LONDON LETTER MARCH 2014

I write against the background of the unfolding events in Russia and the Ukraine. At the same time reading Christopher Clark’s excellent book about the origins of the First World War, ‘The Sleepwalkers.’ The juxtaposition is extraordinary in that at the same time as I am reading about diplomatic arrogance, obfuscation, misrepresentation and confusion, the misreading of events and the peddling of myths and propaganda, I am witnessing the diplomatic disaster of the Ukrainian crisis.
Putin’s recklessness certainly has parallels in the Russia of 1914 and also follows a pattern established since the war in Chechnya and the later invasion of Georgia. Putin gambles on the west being, as we used to say when I was young, all mouth and no trousers. I fear he may be right. The current lack of cohesion between the US and EU does not augur well. However whilst Putin is able to carry out audacious short term actions he has no long term strategic vision other than a vague wish to see the glory days once more return to Russia. His vision is also incredibly limited, he may gain Crimea but he will loose the goodwill of Ukraine for generations to come. He is also risking serious disaffection within the Russian army. Will Russian soldiers really shoot at their Ukrainian comrades and brothers?
This ability to accomplish tactical successes whilst incurring strategic losses will I believe result in his ultimate undoing.

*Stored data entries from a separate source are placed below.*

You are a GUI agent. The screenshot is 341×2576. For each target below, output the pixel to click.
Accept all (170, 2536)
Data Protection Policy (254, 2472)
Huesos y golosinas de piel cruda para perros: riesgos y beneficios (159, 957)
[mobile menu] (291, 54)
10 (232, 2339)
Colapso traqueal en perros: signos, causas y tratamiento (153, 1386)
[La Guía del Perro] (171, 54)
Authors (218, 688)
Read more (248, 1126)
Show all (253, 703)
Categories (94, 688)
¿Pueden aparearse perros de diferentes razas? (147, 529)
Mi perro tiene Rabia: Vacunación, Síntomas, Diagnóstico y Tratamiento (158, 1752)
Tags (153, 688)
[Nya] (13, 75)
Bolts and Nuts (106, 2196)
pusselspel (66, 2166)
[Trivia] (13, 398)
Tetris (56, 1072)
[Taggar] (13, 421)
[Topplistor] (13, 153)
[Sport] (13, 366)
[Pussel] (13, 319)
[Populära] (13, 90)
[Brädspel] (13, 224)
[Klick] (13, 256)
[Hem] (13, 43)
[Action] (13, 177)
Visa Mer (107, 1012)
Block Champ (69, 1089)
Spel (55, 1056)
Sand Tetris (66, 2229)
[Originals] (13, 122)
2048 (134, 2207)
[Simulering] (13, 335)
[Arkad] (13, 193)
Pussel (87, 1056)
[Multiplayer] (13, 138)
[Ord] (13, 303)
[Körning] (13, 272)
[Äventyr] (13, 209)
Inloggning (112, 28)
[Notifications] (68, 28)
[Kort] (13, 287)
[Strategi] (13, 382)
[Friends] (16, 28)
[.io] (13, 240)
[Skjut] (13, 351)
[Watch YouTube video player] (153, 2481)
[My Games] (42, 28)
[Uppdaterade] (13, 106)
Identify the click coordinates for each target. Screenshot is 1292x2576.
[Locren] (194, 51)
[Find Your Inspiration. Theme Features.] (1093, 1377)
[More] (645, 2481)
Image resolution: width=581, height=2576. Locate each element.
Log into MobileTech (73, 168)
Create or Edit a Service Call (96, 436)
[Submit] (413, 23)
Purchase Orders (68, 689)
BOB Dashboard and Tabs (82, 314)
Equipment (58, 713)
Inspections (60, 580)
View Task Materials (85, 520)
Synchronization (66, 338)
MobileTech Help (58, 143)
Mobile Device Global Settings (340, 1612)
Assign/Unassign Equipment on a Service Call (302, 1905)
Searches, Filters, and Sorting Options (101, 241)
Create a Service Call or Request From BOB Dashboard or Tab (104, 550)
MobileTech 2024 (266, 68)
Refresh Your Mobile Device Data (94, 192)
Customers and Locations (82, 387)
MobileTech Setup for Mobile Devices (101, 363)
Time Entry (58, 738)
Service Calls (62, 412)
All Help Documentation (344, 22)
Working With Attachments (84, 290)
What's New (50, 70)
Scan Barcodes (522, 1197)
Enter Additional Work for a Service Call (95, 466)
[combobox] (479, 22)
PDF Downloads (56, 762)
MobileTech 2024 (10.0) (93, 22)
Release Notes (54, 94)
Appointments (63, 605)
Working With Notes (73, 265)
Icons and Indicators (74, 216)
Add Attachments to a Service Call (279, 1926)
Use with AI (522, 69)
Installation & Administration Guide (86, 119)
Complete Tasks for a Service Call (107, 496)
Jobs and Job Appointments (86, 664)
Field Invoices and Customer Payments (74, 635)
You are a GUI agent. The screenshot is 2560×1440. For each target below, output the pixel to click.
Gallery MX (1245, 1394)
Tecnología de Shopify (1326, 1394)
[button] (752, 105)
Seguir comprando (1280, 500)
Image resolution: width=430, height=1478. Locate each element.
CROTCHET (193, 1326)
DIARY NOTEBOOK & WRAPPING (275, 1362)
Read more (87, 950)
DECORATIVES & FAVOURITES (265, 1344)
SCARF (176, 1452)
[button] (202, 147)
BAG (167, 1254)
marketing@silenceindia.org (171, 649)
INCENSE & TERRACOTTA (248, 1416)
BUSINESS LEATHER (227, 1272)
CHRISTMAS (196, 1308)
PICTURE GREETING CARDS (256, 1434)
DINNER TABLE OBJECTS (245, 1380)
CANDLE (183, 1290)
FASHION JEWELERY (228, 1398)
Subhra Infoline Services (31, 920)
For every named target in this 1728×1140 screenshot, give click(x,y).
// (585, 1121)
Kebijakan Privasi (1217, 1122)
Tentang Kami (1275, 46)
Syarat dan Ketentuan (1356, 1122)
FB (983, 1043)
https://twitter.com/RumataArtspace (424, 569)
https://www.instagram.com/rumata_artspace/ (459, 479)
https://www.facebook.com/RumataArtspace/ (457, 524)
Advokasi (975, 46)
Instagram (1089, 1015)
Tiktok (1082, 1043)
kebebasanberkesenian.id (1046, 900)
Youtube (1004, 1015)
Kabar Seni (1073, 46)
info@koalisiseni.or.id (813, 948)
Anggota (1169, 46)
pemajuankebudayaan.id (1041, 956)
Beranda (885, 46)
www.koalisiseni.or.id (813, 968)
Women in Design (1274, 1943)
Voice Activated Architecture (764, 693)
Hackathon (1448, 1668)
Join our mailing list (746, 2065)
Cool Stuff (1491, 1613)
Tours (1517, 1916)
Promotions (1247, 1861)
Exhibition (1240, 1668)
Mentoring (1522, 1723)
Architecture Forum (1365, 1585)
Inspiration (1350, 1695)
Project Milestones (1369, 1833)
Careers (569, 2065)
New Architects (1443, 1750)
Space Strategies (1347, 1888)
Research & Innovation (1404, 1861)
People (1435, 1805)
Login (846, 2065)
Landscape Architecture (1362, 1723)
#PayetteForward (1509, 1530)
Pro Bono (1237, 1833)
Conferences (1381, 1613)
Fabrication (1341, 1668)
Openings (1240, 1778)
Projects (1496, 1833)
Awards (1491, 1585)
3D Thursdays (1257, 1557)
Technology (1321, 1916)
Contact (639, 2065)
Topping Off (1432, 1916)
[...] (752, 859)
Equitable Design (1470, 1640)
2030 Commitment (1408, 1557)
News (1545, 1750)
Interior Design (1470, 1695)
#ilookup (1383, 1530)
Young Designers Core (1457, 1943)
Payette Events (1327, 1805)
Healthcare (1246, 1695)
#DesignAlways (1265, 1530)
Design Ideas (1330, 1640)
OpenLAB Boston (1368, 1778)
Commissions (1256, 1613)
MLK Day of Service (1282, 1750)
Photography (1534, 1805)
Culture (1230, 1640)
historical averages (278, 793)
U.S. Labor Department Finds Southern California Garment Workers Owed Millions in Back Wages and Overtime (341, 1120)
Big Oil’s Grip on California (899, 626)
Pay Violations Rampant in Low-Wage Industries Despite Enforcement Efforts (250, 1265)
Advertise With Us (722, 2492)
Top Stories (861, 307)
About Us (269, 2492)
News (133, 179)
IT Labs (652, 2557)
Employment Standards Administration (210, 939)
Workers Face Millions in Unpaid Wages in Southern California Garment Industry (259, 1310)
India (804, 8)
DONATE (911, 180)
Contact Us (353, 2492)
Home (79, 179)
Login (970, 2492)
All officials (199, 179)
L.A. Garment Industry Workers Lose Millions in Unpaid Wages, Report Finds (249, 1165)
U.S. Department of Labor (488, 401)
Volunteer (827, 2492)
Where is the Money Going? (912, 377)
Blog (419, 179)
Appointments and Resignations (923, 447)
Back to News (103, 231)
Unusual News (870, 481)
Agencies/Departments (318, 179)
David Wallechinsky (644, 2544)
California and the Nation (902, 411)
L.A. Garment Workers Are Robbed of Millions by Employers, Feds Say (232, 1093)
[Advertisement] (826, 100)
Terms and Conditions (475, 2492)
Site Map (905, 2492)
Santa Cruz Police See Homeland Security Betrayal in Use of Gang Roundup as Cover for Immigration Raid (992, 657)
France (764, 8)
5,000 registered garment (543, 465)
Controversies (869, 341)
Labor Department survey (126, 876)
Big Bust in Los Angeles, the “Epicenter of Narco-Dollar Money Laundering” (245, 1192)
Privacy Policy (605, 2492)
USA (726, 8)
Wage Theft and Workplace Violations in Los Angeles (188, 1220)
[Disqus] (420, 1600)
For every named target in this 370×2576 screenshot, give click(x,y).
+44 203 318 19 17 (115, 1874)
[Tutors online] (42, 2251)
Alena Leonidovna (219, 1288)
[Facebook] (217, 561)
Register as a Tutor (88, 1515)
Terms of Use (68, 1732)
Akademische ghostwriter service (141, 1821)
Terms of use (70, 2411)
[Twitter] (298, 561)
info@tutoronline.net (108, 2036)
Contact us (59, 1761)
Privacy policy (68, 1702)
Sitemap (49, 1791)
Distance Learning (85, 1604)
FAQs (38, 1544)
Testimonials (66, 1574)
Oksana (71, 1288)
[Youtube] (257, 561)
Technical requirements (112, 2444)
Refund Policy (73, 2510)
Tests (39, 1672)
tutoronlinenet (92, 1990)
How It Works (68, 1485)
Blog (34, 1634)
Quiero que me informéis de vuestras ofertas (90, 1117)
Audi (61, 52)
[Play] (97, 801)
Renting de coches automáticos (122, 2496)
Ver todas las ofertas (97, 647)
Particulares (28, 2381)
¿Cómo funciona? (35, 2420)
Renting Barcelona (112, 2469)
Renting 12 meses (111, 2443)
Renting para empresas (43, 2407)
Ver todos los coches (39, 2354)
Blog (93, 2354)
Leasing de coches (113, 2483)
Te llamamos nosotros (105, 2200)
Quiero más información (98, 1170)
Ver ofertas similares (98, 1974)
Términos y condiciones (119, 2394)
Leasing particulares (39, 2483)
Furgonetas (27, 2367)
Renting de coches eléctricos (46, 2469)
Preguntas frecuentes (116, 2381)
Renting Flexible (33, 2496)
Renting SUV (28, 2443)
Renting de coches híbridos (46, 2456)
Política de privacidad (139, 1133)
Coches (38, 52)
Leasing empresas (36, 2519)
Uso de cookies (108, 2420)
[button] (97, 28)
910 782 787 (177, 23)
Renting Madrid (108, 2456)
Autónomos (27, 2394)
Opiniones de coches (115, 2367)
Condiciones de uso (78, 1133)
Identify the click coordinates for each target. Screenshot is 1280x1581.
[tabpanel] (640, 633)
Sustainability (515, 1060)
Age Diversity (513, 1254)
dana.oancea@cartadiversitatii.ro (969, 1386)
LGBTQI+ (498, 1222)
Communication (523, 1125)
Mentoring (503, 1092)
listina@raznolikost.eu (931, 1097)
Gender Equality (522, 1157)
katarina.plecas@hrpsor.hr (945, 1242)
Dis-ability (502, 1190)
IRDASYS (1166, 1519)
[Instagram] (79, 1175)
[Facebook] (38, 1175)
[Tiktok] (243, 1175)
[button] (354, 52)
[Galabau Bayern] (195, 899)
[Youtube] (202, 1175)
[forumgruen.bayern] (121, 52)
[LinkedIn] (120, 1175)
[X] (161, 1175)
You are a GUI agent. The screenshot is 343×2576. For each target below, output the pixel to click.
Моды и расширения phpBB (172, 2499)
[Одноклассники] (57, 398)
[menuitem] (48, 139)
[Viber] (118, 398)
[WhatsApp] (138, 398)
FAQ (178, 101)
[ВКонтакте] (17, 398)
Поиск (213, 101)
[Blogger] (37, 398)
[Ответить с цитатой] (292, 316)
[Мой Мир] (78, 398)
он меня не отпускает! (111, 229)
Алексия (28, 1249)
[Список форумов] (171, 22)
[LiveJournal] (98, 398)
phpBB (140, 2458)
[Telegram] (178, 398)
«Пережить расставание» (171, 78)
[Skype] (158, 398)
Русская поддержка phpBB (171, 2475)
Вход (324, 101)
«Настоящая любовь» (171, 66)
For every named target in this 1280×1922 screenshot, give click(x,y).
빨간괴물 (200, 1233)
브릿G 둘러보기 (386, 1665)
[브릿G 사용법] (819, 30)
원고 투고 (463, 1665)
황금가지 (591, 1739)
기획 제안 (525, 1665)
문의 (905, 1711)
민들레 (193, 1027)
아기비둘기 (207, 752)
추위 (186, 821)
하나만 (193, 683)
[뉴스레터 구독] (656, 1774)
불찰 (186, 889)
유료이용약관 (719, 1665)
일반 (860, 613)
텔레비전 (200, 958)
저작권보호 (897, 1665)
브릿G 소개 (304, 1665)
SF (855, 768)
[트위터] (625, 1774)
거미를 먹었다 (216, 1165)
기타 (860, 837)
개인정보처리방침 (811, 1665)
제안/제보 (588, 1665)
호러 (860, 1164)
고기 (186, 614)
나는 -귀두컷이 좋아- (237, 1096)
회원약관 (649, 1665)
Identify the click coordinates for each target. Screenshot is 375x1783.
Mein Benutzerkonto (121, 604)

Respecting the Clark book I will be returning to this in a future blog. There is currently a plethora of serious programmes on the BBC respecting the outbreak of World War One one hundred years ago, including some excellent TV debates. This is what the BBC does so well, it is what the BBC, currently under such political pressure is for. I am like a kid for whom Christmas has come early when presented with such fare.
Whilst touching on my viewing habits I cannot but comment on the excellent ‘The Good Wife,’ the current series is outstanding having reached a point in the drama that positively vibrates with dramatic tension. It also manages to avoid black and white scenarios; there are no heroes in the programme. It also manages to be highly topical and relevant to current concerns, the recent episode on NSA spying being a case in point.
The Good Wife
TV has this ability to present long running dramas, soap opera’s if you will, that draw you in and makes the characters feel part of your own lived experience. At its most extreme this of course can become absurd, with lonely people identifying more strongly with the ‘lived’ experience of soap opera characters than the actual content of their own lives, whilst others seem to find it difficult to disentangle actors from the parts that they play. Soap opera actors receiving hate mail addressed to the characters they play.
One cannot help feeling that this speaks to something about the nature of the lives led by so many people in ‘developed’ societies, not least to the degree of alienation in modern life.

The Independence referendum in Scotland has begun to heat up, though south of the border down old England way the full import of the poll has yet to fully register. I recently had a conversation with a Labour Party supporter who expressed himself relaxed about Scots breaking away until I pointed out the implications for the Labour Party with its heavy representation in the strongly social democratic Scotland. The worst case scenario I pointed out was that we might be saddled with a permanent right of centre administration. His response, “I never thought of that.”
There is one aspect of the campaign that is beginning to grate for this particular Englishman and that is the response in Scotland to any contribution to the debate coming from anywhere south of Carlisle as being impertinent in the extreme. It all it seems is none of our business. One thing is clear whatever the result of the referendum things will never be the same again and I fear relations between the two countries have become increasingly polarised.

Yesterday felt like the first day of spring, beautiful sunny day, if cold, and I saw my first tree laden with blossom. I had a meeting with someone in Piccadilly which was rather magnificent in the spring sunshine. Piccadilly like Regent Street or The Strand being one of those streets that can only exist in London, housing as it does The Burlington Arcade, The Ritz, Fortnum and Mason’s and The Royal Academy.
Piccadilly Arcade
I met my friend in the Café inside the grounds of St James, one of the few Wren Churches to have survived the blitz. This café, once run by the church is now a Café Nero franchise. What would Jesus think?
Actually St James’s became the centre of the blossoming New Age movement in London in the 1990’s, a place were every form of quackery was promoted, every form that is except standard Christian doctrine, which one imagines the high priestesses  of the magic stones thought somewhat passé. This could only happen in the Church of England where it seems that even belief in God is now optional.

Just about to start reading Luke Harding book The Snowden Files. I do so with a somewhat heavy heart since I know it will only depress and disturb me. Still the only alternative is denial which is no alternative at all.